La antigua Ciudad de Findesenda había esperado a los viajeros por varios meses con una ansiedad temblorosa. Necesitaban cada nuevo retorno porque respirando el humo del comercio la urbe se extasiaba y sus voces alteradas ofrecían y revendían en arrebatos momentáneos de un luminoso placer todo lo nuevo y exótico. El rumor se engrosaba: la ciudad se hacía rica y sus habitantes más renombrados; pero Higarbo no reconocía ya a sus vecinos porque su vida ahora dependía de viajar, de ir a la aventura que con cada vez más fuerza lo lanzaba lejos del ajetreo sedentario de sus conciudadanos. Los entendía menos, sabía menos de sus vidas, reconocía a pocos de sus niños. Hacía doce años cuando empezaba su carrera de comerciante, así como por las mañanas se conversa mientras una familia en concordia se prepara para la jornada, así podía platicar sonriente con cualquiera en el muelle y las calles. Pero poco a poco ese sentimiento de enajenación se había acrecentado hasta hacerse consciente. Alguna vez, ahora lo recordaba, Higarbo había podido acercarse a un anciano curioso a enseñarle algunos de los especímenes de la colección en su cofre, relatándole sobre el día del escape de las húmedas catacumbas de Gran Cañada; al final de la tarde un grupo familiar se había reunido en torno suyo a incrementar el cuento con grandes anécdotas y pronto la noche encontró a varias docenas de contentos escuchas y cuentacuentos, riendo, bebiendo y platicando en paz. Esa velada había sido tan agradable para Higarbo que ganó ella misma una posición en el cofre: el clavo de uno de los bancos que habían usado para posarse y que con maña suficiente pudo zafar.
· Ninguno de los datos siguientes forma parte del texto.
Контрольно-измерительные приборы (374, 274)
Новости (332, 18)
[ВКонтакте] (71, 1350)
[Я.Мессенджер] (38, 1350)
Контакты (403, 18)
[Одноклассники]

Por un tiempo, Higarbo había pensado que su espíritu, apartado cada vez más de los suyos, se había secado. La idea lo entristecía. Pensó que las personas de Findesenda no lo reconocían ya, y que con el gradual endurecimiento que habían obrado las leguas sobre él, la ciudad ahora también lo trataba con frialdad e indiferencia. Llegó a pensar incluso que miraba cada vez menos sonrisas a su paso porque el pueblo estaba cobrándole su ausencia. Pero se equivocaba, la ciudad también estaba cambiando. Por fin, un día de Cielo verdoso Higarbo llegó de uno de sus más exitosos viajes, con la efervescente bienvenida de los murmullos indefinidos y el alarido indistinguible rodeándolo, y con su cofre asido por los lados con sus callosas manos. Pasó por entre la multitud, notando que ninguno de los gritos se dirigía específicamente a ninguno de los gritones. Vio a un hombre joven cuidándose de que nadie lo mirara con detenimiento, haciéndose pequeño, escondiendo las manos y bajando la mirada; y entonces comprendió su error. ¿Había corroído la sal los huesos de su pueblo? Abrió el cofre, un poco lejos del puerto, y tomó desde el fondo el clavo oxidado. Al mirarlo, sintió una pena insostenible que no quiso creer y se sentó en el suelo mojado. Hacia él se dirigía una señora de rostro ajado con una bolsa vacía. Cuando se levantó y sus miradas se cruzaron, sonriente y de voz sostenida Higarbo pronunció “buenas tardes”. La mujer se siguió de largo. Esa noche la negrura del mar devoró el cofre de las dos sirenas y sus corrientes sin tiempo escondieron para siempre todos sus tesoros.